Work instructions:
Go through the records and count the lines where the string "table" occurs. Reply with the number only.

[[ Input material, beginning ]]

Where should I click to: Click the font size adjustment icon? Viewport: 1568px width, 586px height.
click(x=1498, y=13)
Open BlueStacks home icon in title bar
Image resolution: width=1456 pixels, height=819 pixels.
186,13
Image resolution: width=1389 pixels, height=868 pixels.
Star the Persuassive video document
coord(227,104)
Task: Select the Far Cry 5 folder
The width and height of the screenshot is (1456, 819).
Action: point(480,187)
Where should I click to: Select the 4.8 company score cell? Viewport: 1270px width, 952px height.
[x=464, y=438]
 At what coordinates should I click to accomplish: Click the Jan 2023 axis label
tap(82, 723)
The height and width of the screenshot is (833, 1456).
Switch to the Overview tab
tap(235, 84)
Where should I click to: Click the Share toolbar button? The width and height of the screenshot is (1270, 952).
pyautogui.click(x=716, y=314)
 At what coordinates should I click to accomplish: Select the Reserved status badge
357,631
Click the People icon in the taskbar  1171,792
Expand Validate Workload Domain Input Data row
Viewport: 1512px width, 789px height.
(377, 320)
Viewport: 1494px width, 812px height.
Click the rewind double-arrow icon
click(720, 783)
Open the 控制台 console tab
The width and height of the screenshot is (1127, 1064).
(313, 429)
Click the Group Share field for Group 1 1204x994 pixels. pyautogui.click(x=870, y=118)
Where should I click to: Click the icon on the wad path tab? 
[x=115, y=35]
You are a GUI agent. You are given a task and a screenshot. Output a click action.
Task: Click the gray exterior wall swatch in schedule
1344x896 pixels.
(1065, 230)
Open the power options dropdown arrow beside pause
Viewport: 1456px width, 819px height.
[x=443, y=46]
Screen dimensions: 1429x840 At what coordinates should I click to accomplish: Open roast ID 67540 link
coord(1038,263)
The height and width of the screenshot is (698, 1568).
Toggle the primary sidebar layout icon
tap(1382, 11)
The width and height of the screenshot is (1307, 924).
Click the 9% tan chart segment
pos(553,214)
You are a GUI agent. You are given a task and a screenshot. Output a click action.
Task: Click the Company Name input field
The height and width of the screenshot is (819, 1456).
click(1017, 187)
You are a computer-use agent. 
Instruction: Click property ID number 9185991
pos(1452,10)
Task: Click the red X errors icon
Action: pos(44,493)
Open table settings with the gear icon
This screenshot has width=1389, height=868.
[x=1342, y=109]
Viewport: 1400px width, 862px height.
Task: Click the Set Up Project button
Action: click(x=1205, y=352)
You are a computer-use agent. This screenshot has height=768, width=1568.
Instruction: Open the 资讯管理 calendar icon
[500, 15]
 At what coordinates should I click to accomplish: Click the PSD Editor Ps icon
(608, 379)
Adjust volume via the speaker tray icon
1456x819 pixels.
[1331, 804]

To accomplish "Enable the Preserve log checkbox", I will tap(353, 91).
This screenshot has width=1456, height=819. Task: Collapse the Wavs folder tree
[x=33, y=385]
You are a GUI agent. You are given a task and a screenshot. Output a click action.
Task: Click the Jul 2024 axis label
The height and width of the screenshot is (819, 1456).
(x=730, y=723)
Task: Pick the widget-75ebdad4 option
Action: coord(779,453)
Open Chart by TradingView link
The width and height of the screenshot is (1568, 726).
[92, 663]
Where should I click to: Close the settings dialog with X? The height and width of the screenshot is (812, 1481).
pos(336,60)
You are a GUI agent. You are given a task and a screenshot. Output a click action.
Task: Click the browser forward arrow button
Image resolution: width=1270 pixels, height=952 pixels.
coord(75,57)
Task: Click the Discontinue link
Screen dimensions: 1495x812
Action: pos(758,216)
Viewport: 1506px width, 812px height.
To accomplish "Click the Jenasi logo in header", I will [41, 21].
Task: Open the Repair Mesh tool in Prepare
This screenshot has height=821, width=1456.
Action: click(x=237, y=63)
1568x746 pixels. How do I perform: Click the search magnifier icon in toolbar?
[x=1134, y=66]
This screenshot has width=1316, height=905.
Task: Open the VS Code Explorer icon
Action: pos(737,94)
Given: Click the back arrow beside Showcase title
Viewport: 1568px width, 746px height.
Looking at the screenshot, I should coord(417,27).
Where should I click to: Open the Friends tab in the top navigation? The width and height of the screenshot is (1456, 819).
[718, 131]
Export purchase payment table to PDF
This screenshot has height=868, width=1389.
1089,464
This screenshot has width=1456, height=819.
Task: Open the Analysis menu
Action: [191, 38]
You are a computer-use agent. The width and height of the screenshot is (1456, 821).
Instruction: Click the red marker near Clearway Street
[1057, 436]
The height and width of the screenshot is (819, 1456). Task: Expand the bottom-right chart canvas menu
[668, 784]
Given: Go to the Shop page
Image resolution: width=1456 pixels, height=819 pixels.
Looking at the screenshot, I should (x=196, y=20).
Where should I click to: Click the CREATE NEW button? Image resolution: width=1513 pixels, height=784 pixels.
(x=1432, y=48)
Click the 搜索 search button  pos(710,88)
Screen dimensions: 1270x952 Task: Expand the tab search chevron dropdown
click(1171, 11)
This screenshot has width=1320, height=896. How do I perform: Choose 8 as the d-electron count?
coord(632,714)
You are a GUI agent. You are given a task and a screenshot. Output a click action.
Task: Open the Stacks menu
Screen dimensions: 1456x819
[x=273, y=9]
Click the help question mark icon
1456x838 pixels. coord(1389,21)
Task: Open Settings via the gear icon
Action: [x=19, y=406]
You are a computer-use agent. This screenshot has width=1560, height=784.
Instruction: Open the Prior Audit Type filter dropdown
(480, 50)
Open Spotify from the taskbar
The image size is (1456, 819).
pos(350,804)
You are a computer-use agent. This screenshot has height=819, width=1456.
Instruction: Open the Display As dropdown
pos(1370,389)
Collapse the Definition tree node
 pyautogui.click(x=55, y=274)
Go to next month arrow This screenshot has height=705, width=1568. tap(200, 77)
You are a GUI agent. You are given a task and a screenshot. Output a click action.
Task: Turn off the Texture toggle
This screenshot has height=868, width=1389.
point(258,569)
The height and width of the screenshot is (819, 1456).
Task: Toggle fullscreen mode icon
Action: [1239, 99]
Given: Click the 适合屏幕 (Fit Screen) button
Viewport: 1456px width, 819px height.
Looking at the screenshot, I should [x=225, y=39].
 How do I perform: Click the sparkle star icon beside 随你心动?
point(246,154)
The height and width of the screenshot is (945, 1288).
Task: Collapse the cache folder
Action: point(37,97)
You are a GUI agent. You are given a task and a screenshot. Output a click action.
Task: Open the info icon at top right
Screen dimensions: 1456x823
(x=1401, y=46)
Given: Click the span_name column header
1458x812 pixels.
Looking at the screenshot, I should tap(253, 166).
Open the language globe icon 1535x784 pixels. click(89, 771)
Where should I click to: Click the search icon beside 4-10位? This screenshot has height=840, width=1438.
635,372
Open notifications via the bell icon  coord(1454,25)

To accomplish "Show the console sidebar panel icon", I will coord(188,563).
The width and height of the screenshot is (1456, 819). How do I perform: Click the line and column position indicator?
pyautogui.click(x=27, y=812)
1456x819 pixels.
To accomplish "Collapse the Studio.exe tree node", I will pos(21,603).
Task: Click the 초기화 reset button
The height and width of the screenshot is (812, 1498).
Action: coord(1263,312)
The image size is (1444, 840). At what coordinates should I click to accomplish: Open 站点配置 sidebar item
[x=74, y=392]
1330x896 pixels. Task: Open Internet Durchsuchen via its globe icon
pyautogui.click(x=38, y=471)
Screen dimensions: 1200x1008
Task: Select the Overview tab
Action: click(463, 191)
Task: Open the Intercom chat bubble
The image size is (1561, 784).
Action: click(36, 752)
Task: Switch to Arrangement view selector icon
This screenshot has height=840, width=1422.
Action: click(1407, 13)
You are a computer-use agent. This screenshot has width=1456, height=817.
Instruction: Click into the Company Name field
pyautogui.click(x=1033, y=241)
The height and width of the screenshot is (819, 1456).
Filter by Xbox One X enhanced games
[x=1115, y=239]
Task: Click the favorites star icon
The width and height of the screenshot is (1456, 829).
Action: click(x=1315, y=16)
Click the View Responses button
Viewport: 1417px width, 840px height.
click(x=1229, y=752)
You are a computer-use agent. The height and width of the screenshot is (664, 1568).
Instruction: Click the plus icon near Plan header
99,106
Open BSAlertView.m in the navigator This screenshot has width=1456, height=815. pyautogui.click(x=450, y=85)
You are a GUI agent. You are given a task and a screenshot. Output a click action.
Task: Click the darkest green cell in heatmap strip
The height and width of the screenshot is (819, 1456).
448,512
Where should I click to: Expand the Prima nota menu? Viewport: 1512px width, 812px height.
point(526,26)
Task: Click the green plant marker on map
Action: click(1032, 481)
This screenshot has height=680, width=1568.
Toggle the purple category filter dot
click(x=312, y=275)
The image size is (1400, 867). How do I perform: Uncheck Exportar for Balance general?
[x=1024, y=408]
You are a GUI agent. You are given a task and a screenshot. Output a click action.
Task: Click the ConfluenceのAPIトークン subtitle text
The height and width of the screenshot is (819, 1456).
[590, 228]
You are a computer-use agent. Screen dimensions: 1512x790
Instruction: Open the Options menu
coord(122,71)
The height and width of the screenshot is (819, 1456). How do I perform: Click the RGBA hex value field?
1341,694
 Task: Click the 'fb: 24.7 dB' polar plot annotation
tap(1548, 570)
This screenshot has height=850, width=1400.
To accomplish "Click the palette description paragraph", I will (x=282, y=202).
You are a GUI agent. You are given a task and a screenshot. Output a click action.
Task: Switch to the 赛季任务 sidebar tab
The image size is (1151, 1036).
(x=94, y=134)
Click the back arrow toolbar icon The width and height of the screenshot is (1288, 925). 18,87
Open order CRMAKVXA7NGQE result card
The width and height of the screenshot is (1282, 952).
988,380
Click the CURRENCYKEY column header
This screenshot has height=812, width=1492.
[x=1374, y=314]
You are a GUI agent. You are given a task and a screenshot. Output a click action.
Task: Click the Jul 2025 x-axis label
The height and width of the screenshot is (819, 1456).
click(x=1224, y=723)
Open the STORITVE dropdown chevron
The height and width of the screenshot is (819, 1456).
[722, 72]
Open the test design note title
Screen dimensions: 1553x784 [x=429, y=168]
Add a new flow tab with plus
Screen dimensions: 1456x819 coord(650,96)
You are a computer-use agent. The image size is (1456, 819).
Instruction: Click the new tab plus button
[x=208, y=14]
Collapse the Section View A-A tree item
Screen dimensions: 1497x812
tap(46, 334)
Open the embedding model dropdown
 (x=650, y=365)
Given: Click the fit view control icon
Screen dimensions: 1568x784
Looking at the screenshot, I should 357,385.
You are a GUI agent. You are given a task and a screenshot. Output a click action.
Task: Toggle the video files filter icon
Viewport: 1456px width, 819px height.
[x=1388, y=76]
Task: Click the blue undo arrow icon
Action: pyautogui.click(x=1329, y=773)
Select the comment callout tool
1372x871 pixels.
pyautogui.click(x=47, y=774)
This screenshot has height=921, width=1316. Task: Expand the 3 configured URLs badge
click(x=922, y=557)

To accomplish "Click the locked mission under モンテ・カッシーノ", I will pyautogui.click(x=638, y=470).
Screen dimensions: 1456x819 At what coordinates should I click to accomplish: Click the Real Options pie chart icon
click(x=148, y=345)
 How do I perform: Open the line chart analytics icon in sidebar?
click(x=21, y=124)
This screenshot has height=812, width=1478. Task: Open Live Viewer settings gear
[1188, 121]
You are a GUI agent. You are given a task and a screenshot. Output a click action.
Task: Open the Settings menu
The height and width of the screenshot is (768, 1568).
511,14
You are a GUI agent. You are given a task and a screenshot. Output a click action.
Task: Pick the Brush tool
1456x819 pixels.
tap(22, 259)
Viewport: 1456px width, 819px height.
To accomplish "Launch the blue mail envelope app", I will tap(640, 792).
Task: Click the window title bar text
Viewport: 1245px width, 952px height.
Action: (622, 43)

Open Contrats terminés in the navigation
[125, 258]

[[ Input material, end ]]

Solution to this exercise:
2